-- As tarefas --
1. No trecho sobre as armas nos EUA, por que as atitudes e os comportamentos descritos são chamados de uma grande guinada? Explique em uma a três frases.
2. Siga escrevendo o trecho sobre a autodefesa armada nos EUA a partir da última frase.

Nas quatro décadas do movimento moderno de direito a armas, uma de suas vitórias mais significativas não aconteceu nas urnas, na mesa do presidente ou nos tribunais. Uma das maiores batalhas vencidas pelos ativistas pró-armas aconteceu na mente de milhões de norte-americanos — e outros povos influenciados por eles.

Desde o final dos anos 70, a Associação Nacional de Rifles (NRA em inglês) e outros defensores das armas de fogo conseguiram tornar a autodefesa armada cada vez mais aceitável no dia a dia. Uma riqueza de dados de pesquisa — que veio à tona graças a uma grande pesquisa do Pew no mês passado — mostra que os norte-americanos se tornaram cada vez mais confortáveis com o porte de armas em público. Defesa pessoal é a razão mais citada pelos donos de armas, que tronaram pistolas o tipo de arma de fogo mais popular do arsenal dos EUA. Essas atitudes e comportamentos marcam uma grande guinada: no meio dos anos 90, os norte-americanos tinham armas principalmente para recreação, e em 2005, grande parte do público achava que apenas policiais deviam carregar armas em público.

-- Conjunto de dados --
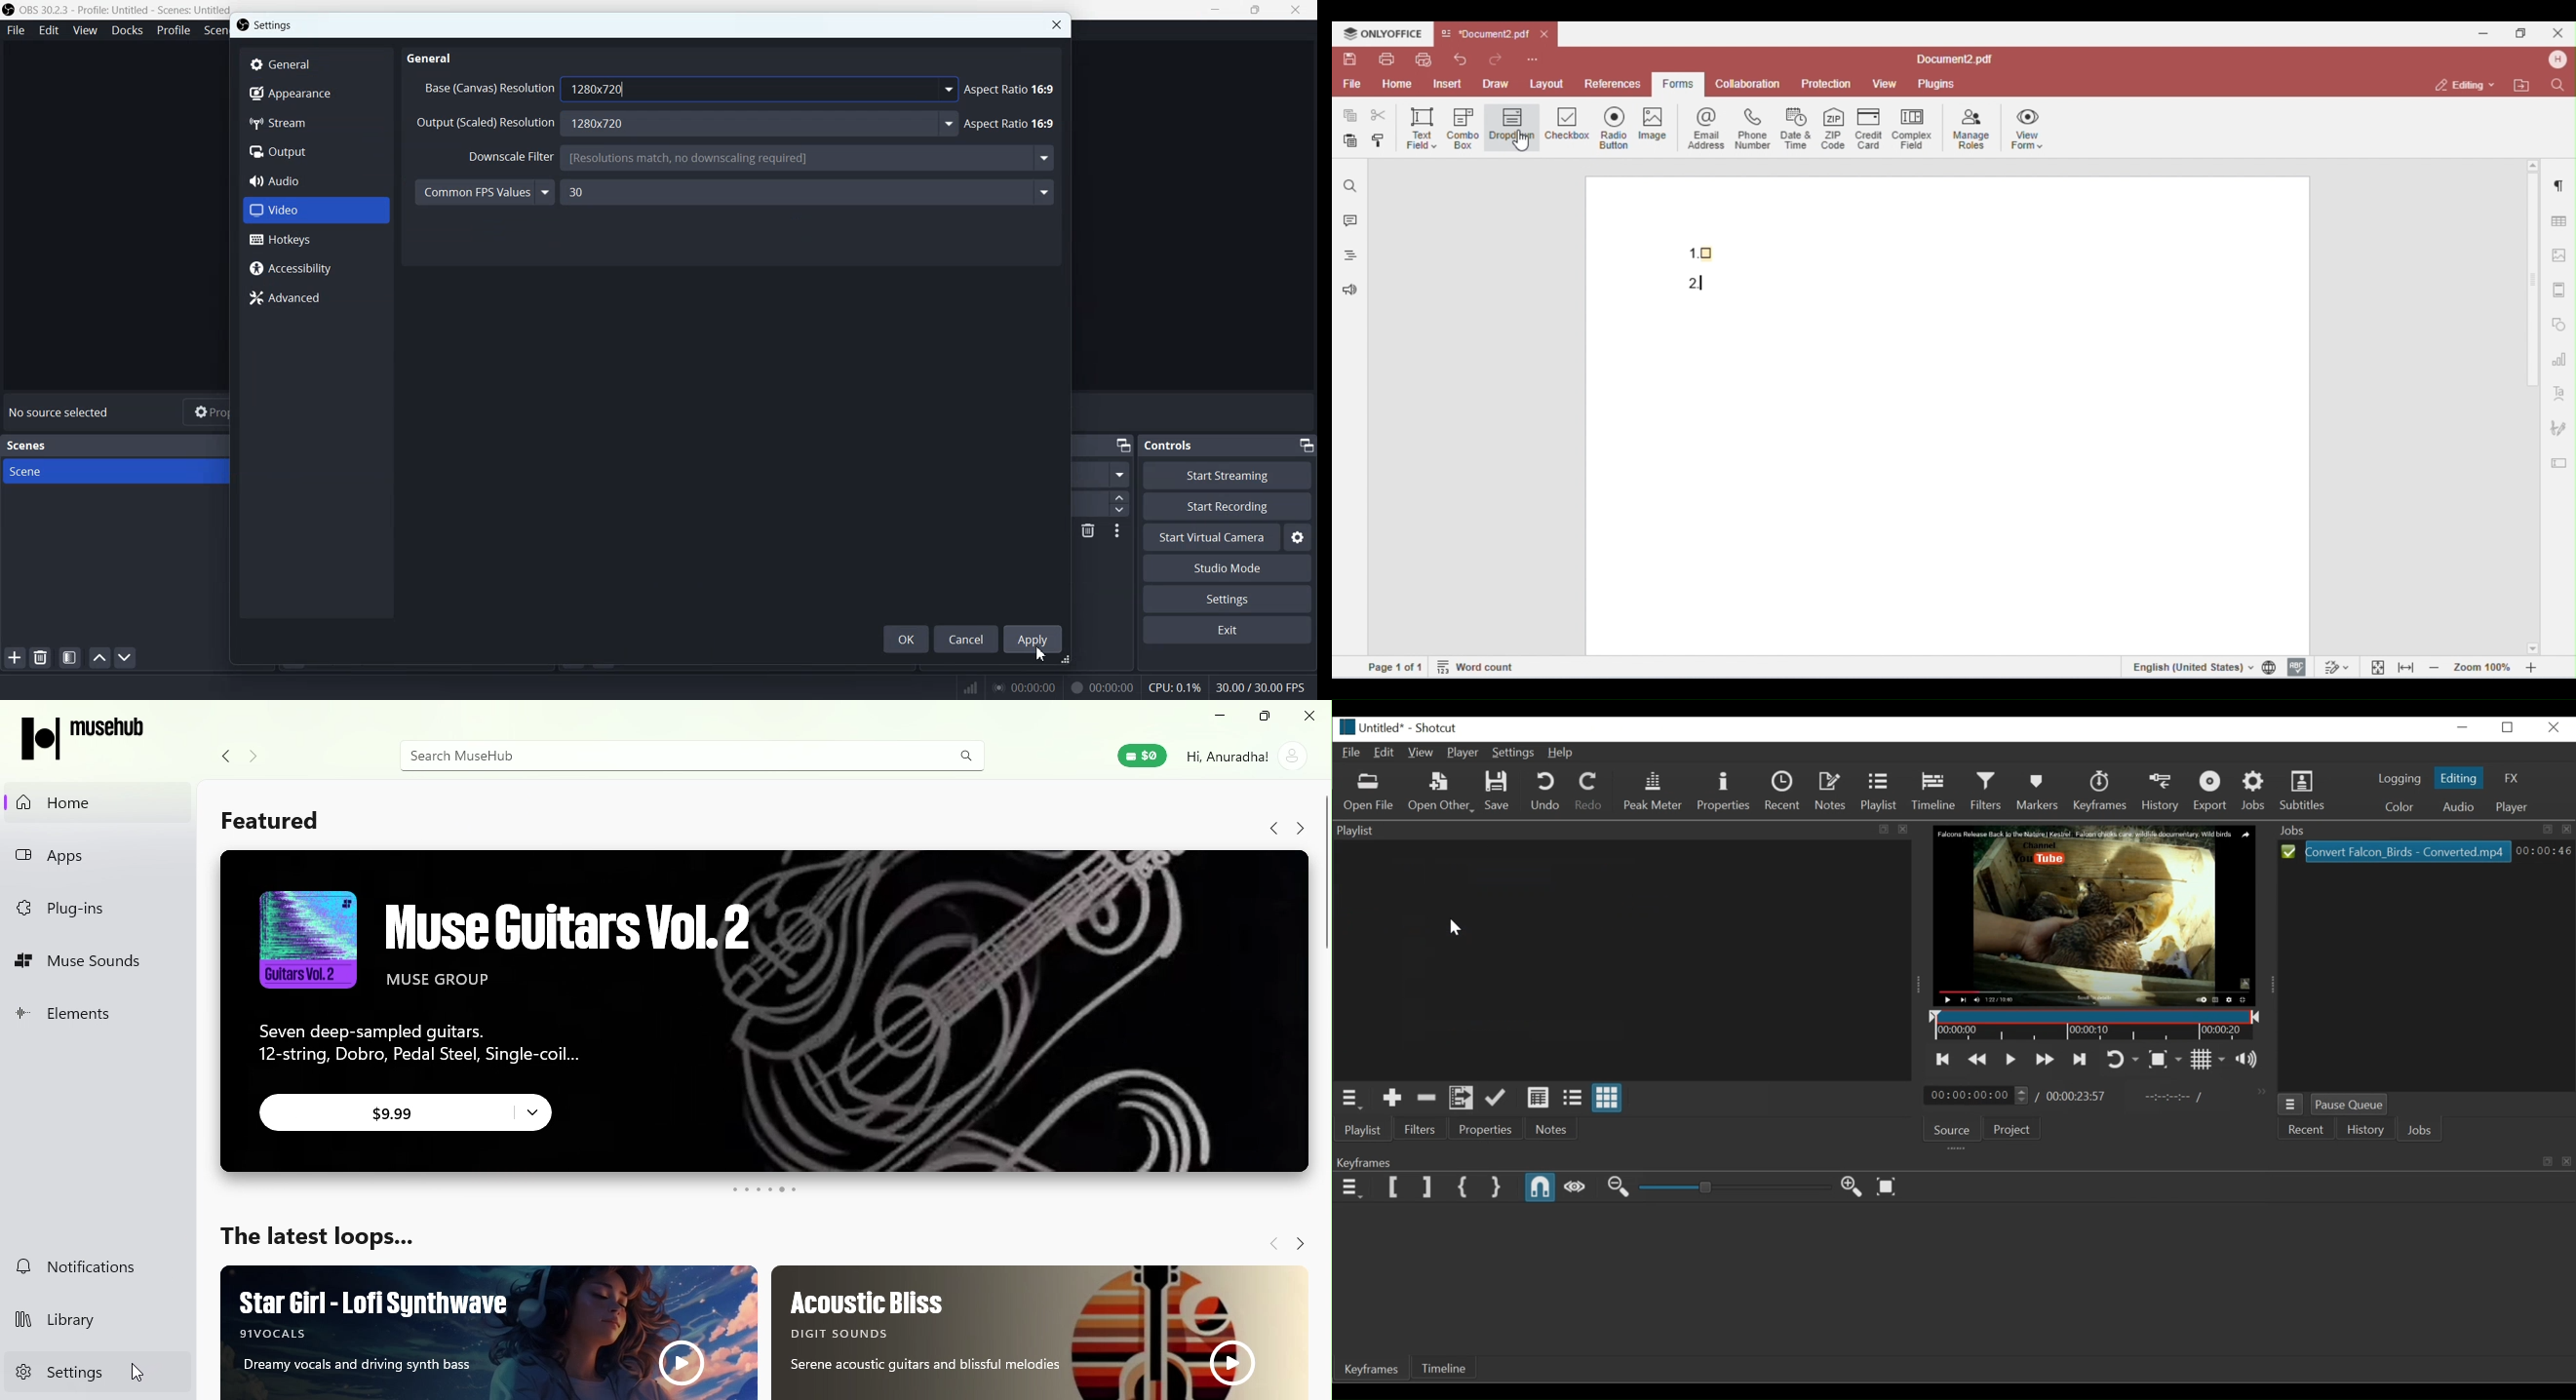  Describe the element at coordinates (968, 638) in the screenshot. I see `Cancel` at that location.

==

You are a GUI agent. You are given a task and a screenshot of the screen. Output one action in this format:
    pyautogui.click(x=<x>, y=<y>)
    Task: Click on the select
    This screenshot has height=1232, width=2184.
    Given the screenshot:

-- Respostas por tarefa --
1. Porque elas mostram uma mudança em relação ao passado recente. Em meados dos anos 90, os norte-americanos tinham armas principalmente para recreação, e em 2005 grande parte do público achava que só policiais deviam carregar armas em público. Agora a defesa pessoal é a razão mais citada pelos donos de armas, e as pessoas estão cada vez mais à vontade com o porte de armas em público.

2.
No centro dessa campanha pelos corações, mentes e coldres nos EUA está um artigo de fé que a NRA e seus aliados pregam desde os anos 90: que as pessoas podem aumentar a segurança pública carregando armas para se defender. O economista John Lott desenvolveu a teoria “Mais Armas, Menos Crime” em seu livro de 1998 de mesmo nome, e tem popularizado a ideia através de testemunhos legislativos e artigos de opinião. A NRA tem empregado o trabalho de Lott para contrariar pedidos de contenção do porte de armas. Depois do atentado na Escola Fundamental Sandy Hook, quando o líder do NRA Wayne LaPierre fez seu infame comentário de que “o único jeito de parar um bandido com uma arma é ter um cidadão de bem com uma arma”, ele estava mencionando a noção já enraizada de que armas ao alcance da mão de seu proprietário aumentam a segurança pública.

É uma ideia poderosa e sedutora, particularmente nos EUA, que favorece a tal liberdade individual sobre ideais comunitários. E também está totalmente errada, segundo uma nova análise de quase 40 anos de dados de crime.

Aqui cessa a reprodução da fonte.